All people are divided by politics.

Perhaps it's one to give a read though.

I swear I'm noticing a systemic failure at a global level of people to recognize they are always-on 24/7 political machines living inside an always-on 24/7 political machine and it's mostly Garbage In, Garbage Out.

That's the default mode of operation. Most people are wrong about most things. Couple that with the fact we are de-facto tribal animals that can't turn our politics off. All you get is one big, giant disagreement where everyone is likely wrong and nobody will admit it.

But I keep noticing patterns in everyones language... Patterns that make an assumption that the crazy political debates we find ourselves in are somehow an abnormal state and the world has "descended into madness" or "we've gone mad" or "it seems people have really lost their minds lately".

This pattern crops up over and over again. It's like no man, look at the hardware and software producing the outputs. This is the output the system is designed to produce. We haven't "lost our minds" or "gone crazy", we were always this batshit insane and this is always the protocol we have operated on.

Curious what the framework the book lays out and what resemblance it bears to my own framework...




The tagline is meant to emphasize that even good people are divided by politics, and the book is meant to target people who didn't find that obvious.


Right but "good" itself is a moral/value judgement, so you wind up with the question "who is doing the defining?" And that descends into a disagreement.
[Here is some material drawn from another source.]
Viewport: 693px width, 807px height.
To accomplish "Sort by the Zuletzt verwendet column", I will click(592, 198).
That is our M.O.

Actually looking at description of this book and some of the reviews it's basically what I'm saying. Though my thesis contains a large component centering around our complete inability to calculate the truth value of most truth claims a priori and our inability to recognize that leads us to being utterly convinced our erroneous conclusions are correct and getting angry at people who disagree with us. This coupled with all the literature on how dissenters are treated and how groupthink takes hold. We are a walking recipe for disaster.

This will make for a good read. Probably help me to expand on my own model even more.
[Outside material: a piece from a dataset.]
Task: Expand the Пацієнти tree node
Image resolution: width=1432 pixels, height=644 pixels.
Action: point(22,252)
I think a lot of turmoil and confusion could be avoided if we collectively upgraded our protocols for dealing with each other.


The point of the tag line is to humanize people on the other political side from you.

> Curious what the framework the book lays out and what resemblance it bears to my own framework...

I haven't read the book but I assume it follows the framework the author developed (he's a moral psychology academic, I believe) and laid out in a TED talk a while ago (back when they were still good). If you're curious about it, check out the talk on YouTube.